The first U.S. St. Patrick’s Day parade was celebrated in Boston in the 1760s, according to Samantha Bradbeer, historian and archivist for Hallmark. So when Hallmark looked to honor St. Patrick’s Day in the 1920s, the design they should use on their greeting cards was clear. “The most popular symbol was the shamrock,” Bradbeer told TIME in an email. The company actually started with postcards of shamrocks in 1910-1915, before making official cards for the holiday itself, she says.
With the plant established as a symbol of Ireland, Irish brands caught on and helped spread the idea around the world. Irish airline Aer Lingus, for example, adopted the shamrock as its logo. Even when the company rebranded this January, its CEO made clear that the shamrock wasn’t going anywhere. “The Irish emblem has been at the heart of the Aer Lingus brand for more than 80 years, and it will continue to sit proudly across all of our aircraft,” he said in a statement.
The shamrock remains one of the most popular symbols used on Hallmark products and cards for St.
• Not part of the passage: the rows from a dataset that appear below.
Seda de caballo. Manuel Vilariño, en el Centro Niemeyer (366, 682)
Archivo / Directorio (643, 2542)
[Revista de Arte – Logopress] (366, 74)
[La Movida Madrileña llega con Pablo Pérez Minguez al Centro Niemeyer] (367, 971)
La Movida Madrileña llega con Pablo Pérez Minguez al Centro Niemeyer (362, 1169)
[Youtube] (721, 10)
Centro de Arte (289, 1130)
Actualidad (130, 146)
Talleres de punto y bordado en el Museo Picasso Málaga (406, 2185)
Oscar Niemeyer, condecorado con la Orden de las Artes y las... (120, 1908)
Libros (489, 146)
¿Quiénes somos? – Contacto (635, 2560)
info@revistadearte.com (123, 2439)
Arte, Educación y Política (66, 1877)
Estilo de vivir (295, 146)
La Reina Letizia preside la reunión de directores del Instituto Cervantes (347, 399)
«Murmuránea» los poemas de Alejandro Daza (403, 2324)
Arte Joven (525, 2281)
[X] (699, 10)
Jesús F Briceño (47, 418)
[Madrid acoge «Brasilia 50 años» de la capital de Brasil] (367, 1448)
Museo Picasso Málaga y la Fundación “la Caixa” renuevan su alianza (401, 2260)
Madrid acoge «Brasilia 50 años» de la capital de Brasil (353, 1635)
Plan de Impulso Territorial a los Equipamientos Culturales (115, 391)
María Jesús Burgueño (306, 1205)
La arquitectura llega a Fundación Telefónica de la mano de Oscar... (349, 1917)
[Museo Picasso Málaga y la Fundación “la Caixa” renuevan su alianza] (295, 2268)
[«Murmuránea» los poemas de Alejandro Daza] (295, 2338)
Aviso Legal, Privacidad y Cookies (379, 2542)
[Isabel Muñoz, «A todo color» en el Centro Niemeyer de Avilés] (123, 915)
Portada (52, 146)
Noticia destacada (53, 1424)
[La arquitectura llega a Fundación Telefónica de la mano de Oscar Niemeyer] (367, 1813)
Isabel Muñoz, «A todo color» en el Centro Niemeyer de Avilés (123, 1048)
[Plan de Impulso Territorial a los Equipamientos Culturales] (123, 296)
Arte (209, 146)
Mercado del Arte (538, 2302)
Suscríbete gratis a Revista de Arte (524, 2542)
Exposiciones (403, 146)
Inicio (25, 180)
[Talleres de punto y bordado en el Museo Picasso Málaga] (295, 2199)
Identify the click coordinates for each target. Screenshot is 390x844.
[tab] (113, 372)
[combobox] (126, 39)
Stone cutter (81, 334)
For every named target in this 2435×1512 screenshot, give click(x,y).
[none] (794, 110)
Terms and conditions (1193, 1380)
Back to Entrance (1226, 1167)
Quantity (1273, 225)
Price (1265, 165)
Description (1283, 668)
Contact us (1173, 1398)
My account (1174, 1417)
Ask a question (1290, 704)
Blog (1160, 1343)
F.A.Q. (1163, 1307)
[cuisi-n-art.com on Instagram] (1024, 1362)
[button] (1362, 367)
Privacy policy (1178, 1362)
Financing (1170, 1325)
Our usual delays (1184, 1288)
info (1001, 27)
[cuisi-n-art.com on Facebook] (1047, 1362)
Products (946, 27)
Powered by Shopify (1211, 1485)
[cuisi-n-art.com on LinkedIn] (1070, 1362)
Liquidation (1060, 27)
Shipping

Patrick’s Day, and of course, Bradbeer says, all of the products focus on the color green. The Greeting Card Association cites St. Patrick’s Day as the ninth-largest card-sending holiday in the U.S., and Bradbeer says approximately 7 million cards are expected to be exchanged this year.
Though Cronin says the way we regard the shamrock as a symbol of St. Patrick’s Day has lost its religious meaning, it seems that the value of the shamrock itself is not going anywhere.
Correction, March 15, 2019
The original version of this story misstated the location of the first U.S. St. Patrick’s Day parade. It was Boston, not New York.